CD82 regulates STAT5/IL‐10 and supports survival of acute myelogenous leukemia cells

We recently reported that adhesion molecule CD82 is aberrantly expressed in CD34 + /CD38 − leukemia stem cells (LSCs). Here, we report the results of a functional analysis of CD82 in CD34 + /CD38 − acute myelogenous leukemia (AML) cells. Short hairpin (sh)RNA‐mediated downregulation of CD82 resulted in a decrease in the level of IL‐10. In contrast, forced expression of CD82 in CD34 + /CD38 + AML cells by transduction with CD82‐expressing lentiviral particles resulted in an increase in the levels of IL‐10. Notably, exposure of CD34 + /CD38 − AML cells to IL‐10 stimulated clonogenic growth of these cells.
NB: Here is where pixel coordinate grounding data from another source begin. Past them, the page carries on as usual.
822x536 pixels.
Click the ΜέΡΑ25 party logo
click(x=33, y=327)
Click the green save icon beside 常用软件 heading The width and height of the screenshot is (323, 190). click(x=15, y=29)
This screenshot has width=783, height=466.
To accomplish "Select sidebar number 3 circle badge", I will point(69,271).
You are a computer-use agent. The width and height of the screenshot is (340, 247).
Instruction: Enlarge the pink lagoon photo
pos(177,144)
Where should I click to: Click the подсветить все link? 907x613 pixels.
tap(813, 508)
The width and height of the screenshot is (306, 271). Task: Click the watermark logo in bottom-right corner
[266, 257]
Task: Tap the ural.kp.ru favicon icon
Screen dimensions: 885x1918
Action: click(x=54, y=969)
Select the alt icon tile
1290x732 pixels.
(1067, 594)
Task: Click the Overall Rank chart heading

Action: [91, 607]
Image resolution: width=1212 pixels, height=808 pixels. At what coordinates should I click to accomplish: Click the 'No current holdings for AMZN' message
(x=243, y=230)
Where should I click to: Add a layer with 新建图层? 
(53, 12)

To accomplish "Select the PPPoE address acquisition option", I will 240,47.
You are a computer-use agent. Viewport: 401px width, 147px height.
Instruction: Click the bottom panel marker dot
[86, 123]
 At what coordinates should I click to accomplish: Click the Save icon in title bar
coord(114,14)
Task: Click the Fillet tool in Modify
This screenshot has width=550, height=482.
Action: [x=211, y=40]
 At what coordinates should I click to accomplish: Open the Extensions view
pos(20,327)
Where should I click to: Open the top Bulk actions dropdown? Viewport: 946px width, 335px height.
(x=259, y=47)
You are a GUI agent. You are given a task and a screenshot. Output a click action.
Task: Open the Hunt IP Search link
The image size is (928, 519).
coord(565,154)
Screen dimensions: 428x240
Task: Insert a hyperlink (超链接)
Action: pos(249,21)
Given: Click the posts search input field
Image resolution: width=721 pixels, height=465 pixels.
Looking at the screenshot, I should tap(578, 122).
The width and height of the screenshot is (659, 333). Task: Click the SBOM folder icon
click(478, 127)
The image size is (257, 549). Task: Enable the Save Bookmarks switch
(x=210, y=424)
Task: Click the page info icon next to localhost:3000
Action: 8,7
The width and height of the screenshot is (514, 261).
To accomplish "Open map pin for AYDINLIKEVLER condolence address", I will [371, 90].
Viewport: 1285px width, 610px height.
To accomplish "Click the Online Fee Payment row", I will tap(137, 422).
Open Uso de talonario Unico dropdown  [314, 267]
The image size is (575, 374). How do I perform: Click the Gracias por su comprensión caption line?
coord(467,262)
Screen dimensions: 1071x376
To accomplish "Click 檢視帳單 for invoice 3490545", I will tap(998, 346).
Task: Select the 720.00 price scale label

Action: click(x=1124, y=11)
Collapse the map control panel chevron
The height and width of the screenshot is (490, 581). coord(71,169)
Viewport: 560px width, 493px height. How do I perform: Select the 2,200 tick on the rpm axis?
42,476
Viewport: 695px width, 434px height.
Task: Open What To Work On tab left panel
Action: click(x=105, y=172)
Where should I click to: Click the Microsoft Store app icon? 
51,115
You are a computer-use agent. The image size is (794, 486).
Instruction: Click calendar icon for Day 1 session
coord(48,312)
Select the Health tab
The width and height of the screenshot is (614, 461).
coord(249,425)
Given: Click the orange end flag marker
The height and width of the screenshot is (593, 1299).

Moreover, downregulation of CD82 by a shRNA dephosphorylated STAT5 in CD34 + /CD38 − AML cells. On the other hand, forced expression of CD82 resulted in increase in the levels of p‐STAT5 in CD34 + /CD38 + AML cells. Chromatin immunoprecipitation (ChIP) assay results indicated that STAT5A binds to the promoter region of the IL‐10 gene, while reporter gene assay results indicated stimulation of IL‐10 expression at the transcriptional level. These results suggest that CD82 positively regulates the STAT5/IL‐10 signaling pathway. Moreover, shRNA‐mediated downregulation of CD82 expression in CD34 + /CD38 ‐ AML cells dephosphorylated STAT5 in immunodeficient mice. Taken together, our data suggest that the CD82/STAT5/IL‐10 signaling pathway is involved in the survival of CD34 + /CD38 − AML cells and may thus be a promising therapeutic target for eradication of AML LSCs.